Metamagnetism in the electron-doped chemical substitution series URu$_{\mathrm{2}}$Si$_{\mathrm{2-}}_{x}$P$_{x}_{\mathrm{.}}$

The heavy fermion intermetallic URu$_{\mathrm{2}}$Si$_{\mathrm{2}}$ exhibits a rich variety of phenomena, including a transition into an unknown broken symmetry state (hidden-order) below the temperature $T_{\mathrm{0}} \quad =$ 17.5 K, deviations from Fermi liquid behavior, and unconventional superconductivity below $T_{\mathrm{c}} \quad =$ 1.4 K. The substitution series URu$_{\mathrm{2}}$Si$_{\mathrm{2-}}_{x}$P$_{x}$ was recently synthesized for the first time, where Si $\to $ P substitution simultaneously induces a small chemical pressure and causes electronic tuning, resulting in a $T-x$ phase diagram that includes hidden order (x \textless 0.03), a no-order Kondo lattice (0.03 \textless $x $\textless 0.26), and antiferromagnetism (0.26 \textless $x $\textless 0.5).

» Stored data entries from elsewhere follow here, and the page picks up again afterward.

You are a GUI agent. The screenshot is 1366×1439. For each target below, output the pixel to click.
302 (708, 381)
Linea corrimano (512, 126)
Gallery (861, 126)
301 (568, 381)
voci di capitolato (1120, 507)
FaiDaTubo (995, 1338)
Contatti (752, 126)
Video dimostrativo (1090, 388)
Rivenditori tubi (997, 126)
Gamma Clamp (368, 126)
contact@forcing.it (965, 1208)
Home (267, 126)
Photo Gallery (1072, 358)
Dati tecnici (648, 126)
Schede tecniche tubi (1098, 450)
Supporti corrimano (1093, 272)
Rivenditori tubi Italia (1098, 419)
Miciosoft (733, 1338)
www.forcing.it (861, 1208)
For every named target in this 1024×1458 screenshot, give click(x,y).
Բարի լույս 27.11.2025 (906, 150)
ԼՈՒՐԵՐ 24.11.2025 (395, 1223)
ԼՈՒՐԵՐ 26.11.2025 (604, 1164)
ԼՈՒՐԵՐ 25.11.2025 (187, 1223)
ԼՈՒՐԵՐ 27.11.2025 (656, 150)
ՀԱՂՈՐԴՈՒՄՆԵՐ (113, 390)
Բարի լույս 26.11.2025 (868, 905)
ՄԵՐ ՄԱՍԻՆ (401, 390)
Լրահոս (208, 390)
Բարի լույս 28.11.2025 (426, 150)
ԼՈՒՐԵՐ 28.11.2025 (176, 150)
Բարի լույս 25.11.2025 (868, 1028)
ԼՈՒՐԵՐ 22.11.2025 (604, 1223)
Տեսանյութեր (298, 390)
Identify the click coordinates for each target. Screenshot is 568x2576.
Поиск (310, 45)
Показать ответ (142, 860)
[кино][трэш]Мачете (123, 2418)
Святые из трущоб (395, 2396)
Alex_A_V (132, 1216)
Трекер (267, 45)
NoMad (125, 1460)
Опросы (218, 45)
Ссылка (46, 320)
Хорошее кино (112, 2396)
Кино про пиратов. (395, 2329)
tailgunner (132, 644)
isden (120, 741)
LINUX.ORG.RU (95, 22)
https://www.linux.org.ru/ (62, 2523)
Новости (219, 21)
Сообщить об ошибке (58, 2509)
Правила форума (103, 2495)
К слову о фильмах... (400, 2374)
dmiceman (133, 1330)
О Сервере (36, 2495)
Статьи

We report magnetoresistance and magnetization studies in pulsed magnetic fields up to $H =$ 65 T that reveal breakdown of the Kondo lattice and several high field ordered states, which vary with $x$. We discuss these results in terms of their relationship to the suppression of hidden order towards zero temperature and the breakdown of the Kondo lattice in high magnetic fields, and compare related metamagnetic correlated electron materials.